SOURCE DATA:

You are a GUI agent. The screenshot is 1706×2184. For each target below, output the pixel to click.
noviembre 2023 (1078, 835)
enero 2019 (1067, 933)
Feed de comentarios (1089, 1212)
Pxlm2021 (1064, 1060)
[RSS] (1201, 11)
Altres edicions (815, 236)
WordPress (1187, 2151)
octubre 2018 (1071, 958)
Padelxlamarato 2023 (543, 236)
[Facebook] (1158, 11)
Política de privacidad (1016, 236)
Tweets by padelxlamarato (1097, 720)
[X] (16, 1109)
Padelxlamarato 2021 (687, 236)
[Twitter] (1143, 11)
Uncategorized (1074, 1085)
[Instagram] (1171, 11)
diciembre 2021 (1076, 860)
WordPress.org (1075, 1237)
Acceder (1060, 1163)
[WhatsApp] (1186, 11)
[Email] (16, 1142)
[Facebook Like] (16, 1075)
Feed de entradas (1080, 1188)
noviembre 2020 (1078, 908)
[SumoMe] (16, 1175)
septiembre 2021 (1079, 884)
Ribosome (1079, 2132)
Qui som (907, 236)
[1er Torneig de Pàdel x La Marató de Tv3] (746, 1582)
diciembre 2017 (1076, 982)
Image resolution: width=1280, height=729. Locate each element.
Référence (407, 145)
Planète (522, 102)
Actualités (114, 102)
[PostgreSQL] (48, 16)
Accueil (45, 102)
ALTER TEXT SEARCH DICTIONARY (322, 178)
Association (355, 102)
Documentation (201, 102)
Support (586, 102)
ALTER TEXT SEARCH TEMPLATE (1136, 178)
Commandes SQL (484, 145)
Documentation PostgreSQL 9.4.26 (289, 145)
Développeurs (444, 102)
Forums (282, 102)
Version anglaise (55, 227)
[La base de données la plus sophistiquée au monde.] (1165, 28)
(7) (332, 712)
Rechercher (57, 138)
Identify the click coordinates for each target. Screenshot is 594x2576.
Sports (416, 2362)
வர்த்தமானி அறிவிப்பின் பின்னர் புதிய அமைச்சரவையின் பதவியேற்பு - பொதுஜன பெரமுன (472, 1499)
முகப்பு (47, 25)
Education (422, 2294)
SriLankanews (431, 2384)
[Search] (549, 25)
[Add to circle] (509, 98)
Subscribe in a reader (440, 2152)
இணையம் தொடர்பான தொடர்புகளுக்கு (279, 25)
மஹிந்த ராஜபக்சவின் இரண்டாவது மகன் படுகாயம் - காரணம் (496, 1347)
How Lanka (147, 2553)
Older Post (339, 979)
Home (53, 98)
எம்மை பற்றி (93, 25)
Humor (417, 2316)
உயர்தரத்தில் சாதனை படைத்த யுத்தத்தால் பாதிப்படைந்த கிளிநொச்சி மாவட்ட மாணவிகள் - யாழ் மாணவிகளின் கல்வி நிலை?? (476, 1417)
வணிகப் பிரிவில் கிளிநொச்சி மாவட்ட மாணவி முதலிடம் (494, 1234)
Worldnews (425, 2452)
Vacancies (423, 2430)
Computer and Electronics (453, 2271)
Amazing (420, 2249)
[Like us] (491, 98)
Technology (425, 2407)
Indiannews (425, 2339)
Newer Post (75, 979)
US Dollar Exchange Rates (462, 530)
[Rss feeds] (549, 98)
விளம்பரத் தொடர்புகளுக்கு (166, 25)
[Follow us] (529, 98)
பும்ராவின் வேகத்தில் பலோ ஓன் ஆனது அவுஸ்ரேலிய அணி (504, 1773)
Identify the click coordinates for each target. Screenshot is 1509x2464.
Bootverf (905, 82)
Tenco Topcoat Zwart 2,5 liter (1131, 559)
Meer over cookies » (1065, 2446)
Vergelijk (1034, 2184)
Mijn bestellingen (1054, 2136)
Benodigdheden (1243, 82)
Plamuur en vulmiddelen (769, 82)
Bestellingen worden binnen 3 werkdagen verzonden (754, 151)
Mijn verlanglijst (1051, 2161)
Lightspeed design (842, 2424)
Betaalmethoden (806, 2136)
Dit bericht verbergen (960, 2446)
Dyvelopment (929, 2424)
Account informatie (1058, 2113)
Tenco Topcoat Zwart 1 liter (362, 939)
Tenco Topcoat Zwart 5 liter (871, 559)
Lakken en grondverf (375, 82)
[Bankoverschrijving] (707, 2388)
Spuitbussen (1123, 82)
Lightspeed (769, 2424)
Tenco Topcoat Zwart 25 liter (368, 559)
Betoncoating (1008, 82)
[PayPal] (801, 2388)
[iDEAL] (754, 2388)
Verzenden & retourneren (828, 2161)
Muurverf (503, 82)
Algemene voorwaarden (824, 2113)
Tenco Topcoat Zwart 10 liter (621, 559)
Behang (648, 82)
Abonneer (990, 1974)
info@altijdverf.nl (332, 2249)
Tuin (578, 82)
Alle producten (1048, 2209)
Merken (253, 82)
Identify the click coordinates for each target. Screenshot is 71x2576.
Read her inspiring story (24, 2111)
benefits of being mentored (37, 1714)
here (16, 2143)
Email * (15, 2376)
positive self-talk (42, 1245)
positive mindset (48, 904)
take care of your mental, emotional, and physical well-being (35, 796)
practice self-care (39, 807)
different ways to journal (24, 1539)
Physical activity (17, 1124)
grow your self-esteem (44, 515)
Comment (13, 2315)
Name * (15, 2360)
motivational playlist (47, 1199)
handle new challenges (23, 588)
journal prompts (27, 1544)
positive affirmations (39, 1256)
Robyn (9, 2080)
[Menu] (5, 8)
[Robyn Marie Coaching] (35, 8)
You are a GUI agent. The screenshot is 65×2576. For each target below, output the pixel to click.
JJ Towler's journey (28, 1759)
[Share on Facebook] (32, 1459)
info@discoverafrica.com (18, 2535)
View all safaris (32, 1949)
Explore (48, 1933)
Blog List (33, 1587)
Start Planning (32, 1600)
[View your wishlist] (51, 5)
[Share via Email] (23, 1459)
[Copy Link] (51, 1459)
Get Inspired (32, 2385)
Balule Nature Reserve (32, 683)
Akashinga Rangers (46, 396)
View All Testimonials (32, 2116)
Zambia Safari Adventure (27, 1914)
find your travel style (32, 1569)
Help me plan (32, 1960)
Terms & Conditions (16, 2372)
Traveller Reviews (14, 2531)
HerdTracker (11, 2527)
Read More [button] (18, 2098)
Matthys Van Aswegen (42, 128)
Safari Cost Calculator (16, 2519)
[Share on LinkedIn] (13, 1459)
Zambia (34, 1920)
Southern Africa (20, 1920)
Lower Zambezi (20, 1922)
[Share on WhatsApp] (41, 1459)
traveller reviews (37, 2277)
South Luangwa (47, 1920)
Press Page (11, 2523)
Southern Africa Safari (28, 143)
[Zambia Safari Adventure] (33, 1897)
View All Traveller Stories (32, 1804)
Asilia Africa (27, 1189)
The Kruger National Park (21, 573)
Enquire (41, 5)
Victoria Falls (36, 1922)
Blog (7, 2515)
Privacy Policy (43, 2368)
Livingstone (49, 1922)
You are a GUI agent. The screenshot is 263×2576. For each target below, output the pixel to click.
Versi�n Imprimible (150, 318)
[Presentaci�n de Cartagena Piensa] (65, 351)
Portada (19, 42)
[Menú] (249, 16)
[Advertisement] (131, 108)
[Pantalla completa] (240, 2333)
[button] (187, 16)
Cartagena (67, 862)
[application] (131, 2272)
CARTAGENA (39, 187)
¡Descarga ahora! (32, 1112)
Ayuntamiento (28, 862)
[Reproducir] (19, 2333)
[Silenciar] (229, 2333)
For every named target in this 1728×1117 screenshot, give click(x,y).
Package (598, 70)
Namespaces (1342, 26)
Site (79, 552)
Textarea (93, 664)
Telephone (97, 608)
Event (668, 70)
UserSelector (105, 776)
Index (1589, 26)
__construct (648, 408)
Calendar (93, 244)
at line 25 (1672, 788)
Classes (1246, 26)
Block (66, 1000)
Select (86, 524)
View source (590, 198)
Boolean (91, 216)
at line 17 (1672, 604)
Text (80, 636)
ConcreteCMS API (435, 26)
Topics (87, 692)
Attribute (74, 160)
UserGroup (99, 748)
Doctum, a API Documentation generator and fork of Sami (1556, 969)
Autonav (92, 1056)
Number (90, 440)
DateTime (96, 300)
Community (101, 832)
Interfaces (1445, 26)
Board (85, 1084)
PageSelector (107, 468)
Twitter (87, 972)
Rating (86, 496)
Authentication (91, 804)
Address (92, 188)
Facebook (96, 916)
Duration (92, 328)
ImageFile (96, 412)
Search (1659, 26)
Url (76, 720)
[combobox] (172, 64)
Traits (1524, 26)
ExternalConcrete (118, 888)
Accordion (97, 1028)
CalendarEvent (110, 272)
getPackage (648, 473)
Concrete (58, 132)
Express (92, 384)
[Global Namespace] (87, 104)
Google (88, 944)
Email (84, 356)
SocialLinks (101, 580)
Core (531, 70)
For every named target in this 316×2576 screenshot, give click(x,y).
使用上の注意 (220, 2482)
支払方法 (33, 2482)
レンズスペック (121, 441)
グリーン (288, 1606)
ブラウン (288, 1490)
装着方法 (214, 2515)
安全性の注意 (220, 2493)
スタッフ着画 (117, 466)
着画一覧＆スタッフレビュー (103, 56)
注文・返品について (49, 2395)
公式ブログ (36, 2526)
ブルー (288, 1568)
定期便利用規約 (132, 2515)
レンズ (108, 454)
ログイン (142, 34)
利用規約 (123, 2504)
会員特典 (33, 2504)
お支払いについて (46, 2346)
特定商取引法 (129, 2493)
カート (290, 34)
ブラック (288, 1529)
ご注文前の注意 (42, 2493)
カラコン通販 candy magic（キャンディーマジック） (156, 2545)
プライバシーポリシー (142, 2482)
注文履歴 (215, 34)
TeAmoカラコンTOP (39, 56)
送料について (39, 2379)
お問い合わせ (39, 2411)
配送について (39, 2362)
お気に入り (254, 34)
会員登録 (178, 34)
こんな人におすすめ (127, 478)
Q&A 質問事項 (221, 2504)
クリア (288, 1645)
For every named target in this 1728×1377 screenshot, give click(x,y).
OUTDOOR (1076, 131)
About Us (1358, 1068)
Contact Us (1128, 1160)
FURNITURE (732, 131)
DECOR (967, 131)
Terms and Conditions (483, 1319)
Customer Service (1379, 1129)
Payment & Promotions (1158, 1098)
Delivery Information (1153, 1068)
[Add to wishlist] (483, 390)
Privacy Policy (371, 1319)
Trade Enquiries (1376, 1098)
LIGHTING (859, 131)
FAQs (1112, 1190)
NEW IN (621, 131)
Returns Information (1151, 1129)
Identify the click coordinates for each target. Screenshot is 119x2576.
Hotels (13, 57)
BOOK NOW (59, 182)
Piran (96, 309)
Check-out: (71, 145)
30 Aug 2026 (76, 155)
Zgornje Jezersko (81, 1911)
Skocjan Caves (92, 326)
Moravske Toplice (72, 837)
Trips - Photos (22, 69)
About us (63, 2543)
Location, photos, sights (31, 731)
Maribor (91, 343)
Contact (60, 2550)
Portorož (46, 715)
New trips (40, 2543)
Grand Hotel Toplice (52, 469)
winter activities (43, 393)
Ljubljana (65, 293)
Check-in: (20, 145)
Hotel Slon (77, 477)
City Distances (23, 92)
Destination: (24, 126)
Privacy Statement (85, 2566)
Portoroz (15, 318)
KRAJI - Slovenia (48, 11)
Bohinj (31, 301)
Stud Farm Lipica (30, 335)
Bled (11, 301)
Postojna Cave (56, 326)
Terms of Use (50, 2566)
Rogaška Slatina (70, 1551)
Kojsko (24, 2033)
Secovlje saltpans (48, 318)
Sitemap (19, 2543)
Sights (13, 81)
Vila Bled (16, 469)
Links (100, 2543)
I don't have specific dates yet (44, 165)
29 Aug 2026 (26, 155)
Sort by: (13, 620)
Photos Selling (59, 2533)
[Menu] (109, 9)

WORK INSTRUCTIONS: For the string "journal", go line by line through the material and copy every line that has it.

EXERCISE ANSWER:
different ways to journal (24, 1539)
journal prompts (27, 1544)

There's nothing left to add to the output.